What provisions are in peril? Here’s my top list:

The Individual Mandate – requiring most Americans to purchase health insurance when they can afford it or to pay a tax penalty – first round of penalty payments, which are coming due this spring (bad timing). The insurance industry and ACA supporters will argue that repeal will increase premiums as younger and healthier individuals drop coverage. But Republicans have gone too far out on a limb to back down on this one.

Employer Responsibility (aka the employer mandate) – which requires larger employers to contribute when their otherwise uncovered workers obtain ACA subsidized health insurance. (The Congressional Budget Office estimates repeal would increase the federal debt over 10 years by about $150 billion.)

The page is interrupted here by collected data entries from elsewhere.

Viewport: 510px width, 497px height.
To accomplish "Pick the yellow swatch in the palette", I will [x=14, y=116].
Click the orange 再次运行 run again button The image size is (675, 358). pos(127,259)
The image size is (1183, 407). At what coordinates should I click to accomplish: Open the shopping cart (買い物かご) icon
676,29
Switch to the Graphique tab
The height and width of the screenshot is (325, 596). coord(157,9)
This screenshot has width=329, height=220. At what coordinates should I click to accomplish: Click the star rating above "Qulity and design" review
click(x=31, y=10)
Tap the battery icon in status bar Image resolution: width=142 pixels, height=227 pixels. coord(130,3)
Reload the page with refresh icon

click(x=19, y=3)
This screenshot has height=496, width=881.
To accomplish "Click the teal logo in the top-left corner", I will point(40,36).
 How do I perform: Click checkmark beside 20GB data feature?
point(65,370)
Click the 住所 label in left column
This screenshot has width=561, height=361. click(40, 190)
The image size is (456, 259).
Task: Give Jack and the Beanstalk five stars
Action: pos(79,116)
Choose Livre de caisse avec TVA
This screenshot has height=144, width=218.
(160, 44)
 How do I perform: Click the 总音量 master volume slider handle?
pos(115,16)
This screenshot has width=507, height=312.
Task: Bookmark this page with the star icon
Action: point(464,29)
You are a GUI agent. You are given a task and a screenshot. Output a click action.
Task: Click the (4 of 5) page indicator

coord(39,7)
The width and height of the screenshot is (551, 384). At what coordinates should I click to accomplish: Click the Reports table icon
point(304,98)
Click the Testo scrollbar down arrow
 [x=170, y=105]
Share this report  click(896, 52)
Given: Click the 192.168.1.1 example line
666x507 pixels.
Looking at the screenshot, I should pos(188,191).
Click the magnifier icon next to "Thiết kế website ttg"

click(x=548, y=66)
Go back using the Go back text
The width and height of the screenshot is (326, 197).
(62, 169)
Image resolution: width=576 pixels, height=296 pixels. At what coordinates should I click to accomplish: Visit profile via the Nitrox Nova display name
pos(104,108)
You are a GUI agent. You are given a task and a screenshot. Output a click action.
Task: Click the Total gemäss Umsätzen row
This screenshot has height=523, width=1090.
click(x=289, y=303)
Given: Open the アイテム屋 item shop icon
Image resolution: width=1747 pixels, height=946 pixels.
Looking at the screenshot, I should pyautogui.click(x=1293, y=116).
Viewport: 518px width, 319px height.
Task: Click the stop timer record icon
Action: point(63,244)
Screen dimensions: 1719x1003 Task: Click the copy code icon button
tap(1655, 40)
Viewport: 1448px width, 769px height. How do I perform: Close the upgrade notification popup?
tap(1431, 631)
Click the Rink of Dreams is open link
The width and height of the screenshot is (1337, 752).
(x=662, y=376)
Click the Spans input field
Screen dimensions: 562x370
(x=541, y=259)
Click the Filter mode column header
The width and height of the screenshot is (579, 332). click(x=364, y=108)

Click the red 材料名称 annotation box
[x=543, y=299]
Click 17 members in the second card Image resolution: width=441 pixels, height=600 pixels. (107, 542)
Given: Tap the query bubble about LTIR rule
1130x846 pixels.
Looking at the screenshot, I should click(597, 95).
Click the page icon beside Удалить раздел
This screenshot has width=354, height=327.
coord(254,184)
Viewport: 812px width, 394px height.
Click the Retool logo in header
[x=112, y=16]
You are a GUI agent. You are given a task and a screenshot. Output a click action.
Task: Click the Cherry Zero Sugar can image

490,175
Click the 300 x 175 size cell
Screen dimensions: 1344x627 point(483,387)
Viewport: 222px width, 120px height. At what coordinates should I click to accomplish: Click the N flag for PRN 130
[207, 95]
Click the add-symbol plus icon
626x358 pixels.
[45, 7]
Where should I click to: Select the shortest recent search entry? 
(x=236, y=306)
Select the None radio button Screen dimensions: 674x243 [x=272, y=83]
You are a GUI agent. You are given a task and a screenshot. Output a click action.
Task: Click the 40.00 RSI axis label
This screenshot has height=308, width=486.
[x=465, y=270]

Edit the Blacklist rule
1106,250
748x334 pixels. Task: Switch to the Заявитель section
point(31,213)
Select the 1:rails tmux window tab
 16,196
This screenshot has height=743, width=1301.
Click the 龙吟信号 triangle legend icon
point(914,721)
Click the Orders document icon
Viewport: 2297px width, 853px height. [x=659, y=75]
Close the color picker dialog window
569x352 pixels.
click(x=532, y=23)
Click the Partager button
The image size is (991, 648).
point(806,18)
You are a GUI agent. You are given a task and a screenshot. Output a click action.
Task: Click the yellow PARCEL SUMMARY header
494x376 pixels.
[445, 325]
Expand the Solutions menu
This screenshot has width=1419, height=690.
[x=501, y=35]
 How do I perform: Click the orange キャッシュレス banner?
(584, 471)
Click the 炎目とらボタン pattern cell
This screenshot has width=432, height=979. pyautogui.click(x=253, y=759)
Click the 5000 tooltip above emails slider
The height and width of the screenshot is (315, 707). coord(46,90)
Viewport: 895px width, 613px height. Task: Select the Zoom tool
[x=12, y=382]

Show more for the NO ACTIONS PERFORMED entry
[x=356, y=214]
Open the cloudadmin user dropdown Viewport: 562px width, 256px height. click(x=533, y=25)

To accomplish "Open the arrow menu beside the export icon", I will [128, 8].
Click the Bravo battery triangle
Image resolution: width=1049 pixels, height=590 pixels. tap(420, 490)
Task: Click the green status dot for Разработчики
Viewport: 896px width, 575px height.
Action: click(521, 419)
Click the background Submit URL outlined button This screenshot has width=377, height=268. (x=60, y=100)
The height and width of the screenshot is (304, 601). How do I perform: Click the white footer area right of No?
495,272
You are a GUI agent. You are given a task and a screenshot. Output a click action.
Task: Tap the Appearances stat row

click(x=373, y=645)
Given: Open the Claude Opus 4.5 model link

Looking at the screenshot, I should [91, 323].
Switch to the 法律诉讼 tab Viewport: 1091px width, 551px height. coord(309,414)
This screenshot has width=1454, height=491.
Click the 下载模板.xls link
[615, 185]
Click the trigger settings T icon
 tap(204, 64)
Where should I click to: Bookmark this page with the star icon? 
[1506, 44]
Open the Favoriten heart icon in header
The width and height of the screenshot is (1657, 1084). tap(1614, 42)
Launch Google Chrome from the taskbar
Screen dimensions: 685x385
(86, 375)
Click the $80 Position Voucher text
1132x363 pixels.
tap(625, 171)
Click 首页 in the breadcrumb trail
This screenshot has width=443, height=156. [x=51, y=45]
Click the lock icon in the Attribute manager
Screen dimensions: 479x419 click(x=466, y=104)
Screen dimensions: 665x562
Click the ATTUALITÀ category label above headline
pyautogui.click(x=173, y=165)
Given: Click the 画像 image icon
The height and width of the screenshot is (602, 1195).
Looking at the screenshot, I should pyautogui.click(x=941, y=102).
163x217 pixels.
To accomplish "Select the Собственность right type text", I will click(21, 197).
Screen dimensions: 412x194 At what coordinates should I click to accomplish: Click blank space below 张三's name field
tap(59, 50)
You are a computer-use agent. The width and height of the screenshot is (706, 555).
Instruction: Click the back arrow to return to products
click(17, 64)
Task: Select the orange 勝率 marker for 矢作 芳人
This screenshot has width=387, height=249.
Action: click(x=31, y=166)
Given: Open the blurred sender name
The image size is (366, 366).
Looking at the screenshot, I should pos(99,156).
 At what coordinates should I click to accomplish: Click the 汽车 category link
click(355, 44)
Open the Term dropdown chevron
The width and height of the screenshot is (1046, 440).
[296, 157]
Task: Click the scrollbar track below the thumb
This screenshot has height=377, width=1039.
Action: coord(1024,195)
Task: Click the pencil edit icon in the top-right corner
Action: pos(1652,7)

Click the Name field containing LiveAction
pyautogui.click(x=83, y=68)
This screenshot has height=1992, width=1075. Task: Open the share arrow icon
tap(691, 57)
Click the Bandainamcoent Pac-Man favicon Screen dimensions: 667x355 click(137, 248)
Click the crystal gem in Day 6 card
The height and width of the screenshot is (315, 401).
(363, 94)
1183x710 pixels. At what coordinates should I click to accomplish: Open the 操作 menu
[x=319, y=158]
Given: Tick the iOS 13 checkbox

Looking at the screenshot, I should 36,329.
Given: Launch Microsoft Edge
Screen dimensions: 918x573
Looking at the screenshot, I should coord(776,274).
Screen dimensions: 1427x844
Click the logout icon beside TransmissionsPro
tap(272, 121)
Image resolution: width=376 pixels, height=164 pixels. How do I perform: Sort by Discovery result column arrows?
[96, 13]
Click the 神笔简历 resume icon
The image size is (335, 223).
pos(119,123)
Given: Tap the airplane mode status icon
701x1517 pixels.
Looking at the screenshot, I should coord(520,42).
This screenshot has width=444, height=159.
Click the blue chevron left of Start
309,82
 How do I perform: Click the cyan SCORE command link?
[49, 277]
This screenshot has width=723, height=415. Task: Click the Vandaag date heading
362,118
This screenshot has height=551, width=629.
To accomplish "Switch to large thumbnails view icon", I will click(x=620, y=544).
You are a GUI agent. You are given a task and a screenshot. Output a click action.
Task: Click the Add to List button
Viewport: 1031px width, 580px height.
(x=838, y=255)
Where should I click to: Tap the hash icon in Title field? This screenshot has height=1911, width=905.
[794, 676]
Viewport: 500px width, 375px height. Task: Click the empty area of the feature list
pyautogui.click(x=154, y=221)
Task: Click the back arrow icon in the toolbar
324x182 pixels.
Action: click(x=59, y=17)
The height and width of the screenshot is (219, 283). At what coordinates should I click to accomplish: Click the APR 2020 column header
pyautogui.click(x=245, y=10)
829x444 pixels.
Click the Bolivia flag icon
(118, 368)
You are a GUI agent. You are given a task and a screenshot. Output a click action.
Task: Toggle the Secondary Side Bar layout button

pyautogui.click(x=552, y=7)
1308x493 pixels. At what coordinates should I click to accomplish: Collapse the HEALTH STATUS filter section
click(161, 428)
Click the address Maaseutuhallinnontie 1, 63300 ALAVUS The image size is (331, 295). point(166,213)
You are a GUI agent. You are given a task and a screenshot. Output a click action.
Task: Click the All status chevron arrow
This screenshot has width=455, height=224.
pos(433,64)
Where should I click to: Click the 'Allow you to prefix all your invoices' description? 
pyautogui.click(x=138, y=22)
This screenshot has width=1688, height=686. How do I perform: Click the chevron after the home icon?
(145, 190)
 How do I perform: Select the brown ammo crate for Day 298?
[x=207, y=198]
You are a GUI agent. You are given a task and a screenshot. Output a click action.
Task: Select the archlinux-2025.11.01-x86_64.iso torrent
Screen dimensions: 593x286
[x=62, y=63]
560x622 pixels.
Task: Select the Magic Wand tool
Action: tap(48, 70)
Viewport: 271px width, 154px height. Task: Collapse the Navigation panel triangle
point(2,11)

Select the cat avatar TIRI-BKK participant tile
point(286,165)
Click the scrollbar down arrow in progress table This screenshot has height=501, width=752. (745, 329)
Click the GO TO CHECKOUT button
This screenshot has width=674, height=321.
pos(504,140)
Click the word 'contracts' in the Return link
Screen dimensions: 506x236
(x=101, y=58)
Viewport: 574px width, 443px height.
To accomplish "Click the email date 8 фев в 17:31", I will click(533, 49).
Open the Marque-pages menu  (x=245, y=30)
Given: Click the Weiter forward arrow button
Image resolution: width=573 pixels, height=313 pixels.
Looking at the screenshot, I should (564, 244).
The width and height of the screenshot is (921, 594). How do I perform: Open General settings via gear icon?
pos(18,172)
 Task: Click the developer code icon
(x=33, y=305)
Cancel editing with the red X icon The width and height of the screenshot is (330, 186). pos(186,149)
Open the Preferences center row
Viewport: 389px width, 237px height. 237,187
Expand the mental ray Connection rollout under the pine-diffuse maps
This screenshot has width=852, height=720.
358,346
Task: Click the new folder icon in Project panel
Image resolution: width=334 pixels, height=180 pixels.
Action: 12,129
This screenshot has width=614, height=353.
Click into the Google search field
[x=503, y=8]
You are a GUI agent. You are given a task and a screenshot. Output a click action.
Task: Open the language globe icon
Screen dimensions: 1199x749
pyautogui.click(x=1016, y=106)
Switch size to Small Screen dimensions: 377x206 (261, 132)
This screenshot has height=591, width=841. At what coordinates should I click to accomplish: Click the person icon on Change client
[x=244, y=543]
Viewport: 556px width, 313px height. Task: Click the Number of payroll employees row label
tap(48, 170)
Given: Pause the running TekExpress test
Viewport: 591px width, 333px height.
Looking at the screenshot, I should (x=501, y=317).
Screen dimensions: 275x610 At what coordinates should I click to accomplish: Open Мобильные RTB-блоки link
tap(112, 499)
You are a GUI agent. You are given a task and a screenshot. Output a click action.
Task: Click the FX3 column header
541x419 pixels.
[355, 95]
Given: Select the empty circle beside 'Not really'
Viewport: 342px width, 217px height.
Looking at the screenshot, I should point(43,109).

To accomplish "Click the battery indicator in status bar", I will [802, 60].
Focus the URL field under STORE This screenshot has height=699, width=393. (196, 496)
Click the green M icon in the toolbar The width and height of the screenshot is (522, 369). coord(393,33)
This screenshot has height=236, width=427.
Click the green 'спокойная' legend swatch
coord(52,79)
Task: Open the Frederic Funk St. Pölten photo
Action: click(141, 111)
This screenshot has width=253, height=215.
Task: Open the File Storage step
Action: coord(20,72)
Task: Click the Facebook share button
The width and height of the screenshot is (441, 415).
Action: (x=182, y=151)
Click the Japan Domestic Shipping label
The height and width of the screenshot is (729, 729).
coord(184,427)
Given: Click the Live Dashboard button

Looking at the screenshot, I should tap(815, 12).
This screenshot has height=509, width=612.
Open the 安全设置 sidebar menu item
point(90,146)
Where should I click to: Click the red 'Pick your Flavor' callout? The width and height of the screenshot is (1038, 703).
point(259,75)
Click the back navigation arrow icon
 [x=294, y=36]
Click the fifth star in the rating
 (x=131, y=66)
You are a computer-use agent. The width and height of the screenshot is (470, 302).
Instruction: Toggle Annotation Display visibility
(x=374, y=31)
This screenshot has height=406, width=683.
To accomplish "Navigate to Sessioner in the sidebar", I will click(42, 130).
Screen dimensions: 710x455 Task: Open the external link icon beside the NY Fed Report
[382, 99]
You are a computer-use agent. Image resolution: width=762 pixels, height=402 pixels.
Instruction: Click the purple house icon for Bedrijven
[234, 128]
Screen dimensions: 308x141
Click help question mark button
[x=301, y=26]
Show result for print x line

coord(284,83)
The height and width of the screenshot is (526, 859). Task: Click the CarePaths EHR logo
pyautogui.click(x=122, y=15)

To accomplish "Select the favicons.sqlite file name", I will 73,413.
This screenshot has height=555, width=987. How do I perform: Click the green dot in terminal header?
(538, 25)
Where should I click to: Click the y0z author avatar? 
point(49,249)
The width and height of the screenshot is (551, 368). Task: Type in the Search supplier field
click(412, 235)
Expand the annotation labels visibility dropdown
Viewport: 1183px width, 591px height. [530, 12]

The Medical Device Industry Tax – which requires device makers to pay a fee, like all other major health industry stakeholders. (CBO estimates that repeal would increase the federal debt by $29 billion over ten years.)

The Medicare Independent Payment Advisory Board – established to limit Medicare cost growth when costs rise too high. Because of the sharp decline in Medicare’s rate of cost growth since 2010, the IPAB would not be called to duty until 2020 at the earliest.

The Center for Medicare and Medicaid Innovation – which funds promising approaches to improve quality and control costs, and can implement successful new models more rapidly.

The Patient Centered Outcomes Research Institute – the nation’s first substantial effort to compare medical treatments and diagnostics to evaluate their effectiveness with other approaches.

Public Health and Prevention Trust Fund – which disburses money for community-based preventive programs and initiatives across the nation, the ACA’s major investment in prevention and wellness.

Lots to say about each of these initiatives – just not now.

What’s not on the list? Here’s what I see:

Insurance reforms, including elimination of pre-existing condition exclusions and medical underwriting. Just about everybody hates insurers rejecting enrollees because of their medical histories – including the insurance companies.

Health Insurance Exchanges/Marketplaces. Despite predictions of failure, insurer participation in the federal and state exchanges jumped about 25 percent in year two.

Risk adjustment, reinsurance, and risk corridors. Though Republicans like to call these an insurance industry “bailout,” their favorite part of Medicare, called Medicare Advantage, uses these same tools to make that market work.

The Medicaid expansion. During the October 2013 federal government shutdown, Arizona’s Republican Governor Jan Brewer said ACA repeal would create a “budget catastrophe” in her state because of the Medicaid expansion.

Accountable Care Organizations. Even though the jury is still out, it’s one of the law’s most interesting experiments. Ditto Patient Centered Medical Homes.

Penalties on Hospitals for high rates of readmissions that took effect in 2012. It may and should be modified to avoid unfair harm to safety net hospitals – but this is one ACA provision that both parties appreciate.

Cuts in Medicare payments to hospitals, insurers, home health and hospices. In election years, Republicans attack these cuts that finance about 45 percent of the ACA’s total cost, and in non-election years, this line of attack disappears.

Closing the Medicare Part D “doughnut hole” (coverage gap) – not now, not ever.

Since the legislative debate over comprehensive health reform started in 2008, the process of passage and implementation has been straight out the Perils of Pauline. Another chapter is now opening – as the ACA settles more deeply into the national landscape.

John E. McDonough is a professor at the Harvard School of Public Health and the author of Inside National Health Reform.